For the first time, Jasmine has no idea what to do. She wants to find a way to help with her family’s situation, but with the way the laws of the land work, it’s beginning to look impossible.
Then let’s add in a possible romance for good measure.
Royce is the son of a well-known congressman, and is very interested in Jasmine. He does serve as a good distraction during her family’s current situation, but she can’t help but wonder what might happen between them if he was to learn that she is undocumented, especially because of his father’s politics.
So, with romance in the woodworks, an uncertain future pertaining to college, what else can Jasmine do, but to help her parents fight to find a way to keep her family home.
Having grown up with parents who were both originally immigrants to America (my mother is from Japan, and my step-father is originally from Mexico…I know, interesting combo, huh?), I could easily see the need for an immigrant to have legal status, and want for it to be more easily attainable. Then, as someone born in America, I also could see why the government would want to set measures in place – a system – to keep people from being here illegally. But that being said, I wish that the government would give immigrants the opportunity to be able to come to America and after some time, the chance to apply for a green card.

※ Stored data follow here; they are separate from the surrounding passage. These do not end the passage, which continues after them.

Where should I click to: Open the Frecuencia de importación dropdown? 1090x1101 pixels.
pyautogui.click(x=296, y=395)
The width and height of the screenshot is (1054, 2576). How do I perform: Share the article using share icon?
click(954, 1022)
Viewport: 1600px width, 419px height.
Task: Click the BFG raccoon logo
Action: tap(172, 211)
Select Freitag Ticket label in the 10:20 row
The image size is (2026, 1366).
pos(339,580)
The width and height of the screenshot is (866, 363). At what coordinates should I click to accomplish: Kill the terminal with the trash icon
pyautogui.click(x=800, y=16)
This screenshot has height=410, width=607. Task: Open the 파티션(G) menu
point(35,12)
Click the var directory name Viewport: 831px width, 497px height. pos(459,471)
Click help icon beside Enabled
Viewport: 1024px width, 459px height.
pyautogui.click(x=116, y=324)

BUT…we are not here for politics, we are here for a book review.
I was really intrigued by Jasmine’s story. To work so hard in school so that she could graduate with honors and possibly have the opportunity to go the college of her choice? She was on the path to an extraordinary future, I can’t imagine what it’d be like to learn that there was a possibility you wouldn’t be able to reap the benefits of what you’d worked so hard to earn, and be sent back to a country you don’t even really know anymore…
I really respected Jasmine’s character and her growth as she developed further into the story. At times though, especially when thinking about Royce, she seemed almost childish and immature with her reactions. But I thought about it, and the way she was raised, she was told by her parents that back in the Philippines, young couples would always be chaperoned when out on dates, and that brides remained “pure” until after marriage. Sure, you could argue that she lives in America with a whole set of cultural differences (I’d like to make mention that Jasmine’s parents are also not a young couple in the Philippines today, so who knows if the same things they were taught are even practiced? They may be, but I – and her parents – couldn’t know for sure, not being there), but Jasmine has pretty much made it clear from the beginning that she thought very highly of her parent’s opinions and approval, therefore she never really allowed herself to get close to any boys, and likely her immaturity can be attributed to that.
Tangent aside, Jasmine’s immaturity was only a small irk for me, I just happen to like to go on tangents sometimes, sorry.
The romance itself was very cute and I really liked Royce because he really liked Jasmine. He was such a romantic and genuine person, and I feel like it’s becoming harder and harder to find a genuine love interest in YA reads anymore…one who isn’t only living for the “now”, but for the future as well.
I also really loved the family dynamic. Jasmine had it good in this department! Though her parents might be overbearing at times, they really loved her and her brothers. They sat down to meals together and honestly, how many families really do that anymore??
I just really enjoyed this book. I really liked Jasmine and Royce, and I loved the way this book flowed all the way to the end.
Enjoyed, liked, loved…could I be any more in love with this book??
(Kudos to those who got my Chandler reference.) 🙂
Obviously I recommend this one!!!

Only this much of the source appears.